The graduate school is young, having been founded in 1994, and offers a rigorous program of coursework and laboratory research culminating in a Ph.D. degree. The faculty of 75 scientists train a select number of students recruited from across the country and the world, preparing them for high-achieving careers at universities, research institutions, pharmaceutical and biotechnology companies.
This is the first review in which the graduate school has received the maximum length of accreditation. “This is an esteemed accomplishment and it is gratifying to have won approval without follow-up for the next 10 years,” said John Rossi, Ph.D., the Morgan & Helen Chu Dean’s Chair of the Irell & Manella Graduate School of Biological Sciences, and chair and professor of molecular and cellular biology at City of Hope. He credited the school’s progress to the hard work and cooperative attitude of staff and students.
The site visit team that conducted the review praised the energy, engagement and creativity of the student body, and the dedication and expertise of the professors. The team applauded the high student success rate, with 86 percent of students graduating in an average time of 5.5 years, and reported that the institution is actively committed to ensuring that is program is aligned with best practices at other institutions. Among these best practices is educating students to understand that they have transferable skills that qualify them for a wide variety of careers specific to science.
“Obtaining 10-year accreditation so early in the school’s history is strong proof of the school’s excellence,” said Steven J. Novak, Ph.D., associate dean of the graduate school and academic liaison officer to WASC. “This is truly a remarkable accomplishment and our scientists and students are deservedly proud.”

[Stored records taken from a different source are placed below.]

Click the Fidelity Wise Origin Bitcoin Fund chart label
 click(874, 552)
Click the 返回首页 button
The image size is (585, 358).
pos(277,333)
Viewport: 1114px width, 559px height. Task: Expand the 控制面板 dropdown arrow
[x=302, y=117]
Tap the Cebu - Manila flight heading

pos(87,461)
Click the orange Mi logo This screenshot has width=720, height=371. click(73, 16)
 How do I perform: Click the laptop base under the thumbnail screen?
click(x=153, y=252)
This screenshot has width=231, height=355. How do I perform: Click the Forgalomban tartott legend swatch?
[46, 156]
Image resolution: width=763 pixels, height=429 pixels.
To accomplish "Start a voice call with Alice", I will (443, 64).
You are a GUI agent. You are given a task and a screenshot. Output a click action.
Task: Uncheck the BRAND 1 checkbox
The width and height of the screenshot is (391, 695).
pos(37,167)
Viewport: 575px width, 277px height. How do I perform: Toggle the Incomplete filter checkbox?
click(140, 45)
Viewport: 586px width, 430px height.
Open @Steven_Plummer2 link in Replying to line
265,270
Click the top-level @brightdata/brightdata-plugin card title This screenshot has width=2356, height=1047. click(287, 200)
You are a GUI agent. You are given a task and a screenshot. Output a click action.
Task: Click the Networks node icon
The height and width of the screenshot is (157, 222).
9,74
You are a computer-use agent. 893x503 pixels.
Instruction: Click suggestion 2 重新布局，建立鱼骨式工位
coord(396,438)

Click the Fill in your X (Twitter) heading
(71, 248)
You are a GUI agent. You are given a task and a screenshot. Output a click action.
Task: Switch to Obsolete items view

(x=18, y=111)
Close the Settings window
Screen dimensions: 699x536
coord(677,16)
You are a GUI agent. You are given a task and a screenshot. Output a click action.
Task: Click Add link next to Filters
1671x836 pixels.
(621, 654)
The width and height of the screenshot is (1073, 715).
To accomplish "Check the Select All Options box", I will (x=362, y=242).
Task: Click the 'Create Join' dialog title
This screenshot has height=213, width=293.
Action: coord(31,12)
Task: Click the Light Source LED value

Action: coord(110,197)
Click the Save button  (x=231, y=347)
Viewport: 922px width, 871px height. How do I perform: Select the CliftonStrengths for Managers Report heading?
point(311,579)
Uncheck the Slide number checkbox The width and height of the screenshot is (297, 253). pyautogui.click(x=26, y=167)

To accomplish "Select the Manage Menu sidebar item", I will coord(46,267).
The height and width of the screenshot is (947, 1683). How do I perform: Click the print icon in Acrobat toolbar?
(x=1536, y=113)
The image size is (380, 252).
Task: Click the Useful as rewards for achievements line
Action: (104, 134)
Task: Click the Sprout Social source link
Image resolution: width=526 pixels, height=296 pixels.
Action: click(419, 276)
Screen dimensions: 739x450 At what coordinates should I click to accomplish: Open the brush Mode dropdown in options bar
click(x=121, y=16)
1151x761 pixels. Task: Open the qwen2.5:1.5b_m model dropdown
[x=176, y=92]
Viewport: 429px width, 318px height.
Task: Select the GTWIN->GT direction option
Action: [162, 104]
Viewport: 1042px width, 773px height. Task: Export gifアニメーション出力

Steven T. Rosen, provost and chief scientific officer at City of Hope, commended the school and the faculty who are preparing students for a career in translational medicine. “We have the best scientists of today training the best scientists of tomorrow,” he said. “They will change the world, and City of Hope is proud to be a part of helping create that change.”
About City of Hope
City of Hope is an independent research and treatment center for cancer, diabetes and other life-threatening diseases. Designated as a comprehensive cancer center, the highest recognition bestowed by the National Cancer Institute, City of Hope is also a founding member of the National Comprehensive Cancer Network, with research and treatment protocols that advance care throughout the nation. City of Hope’s main hospital is located in Duarte, California, just northeast of Los Angeles, with community clinics in southern California. It is ranked as one of "America's Best Hospitals" in cancer by U.S. News & World Report. Founded in 1913, City of Hope is a pioneer in the fields of bone marrow transplantation and genetics.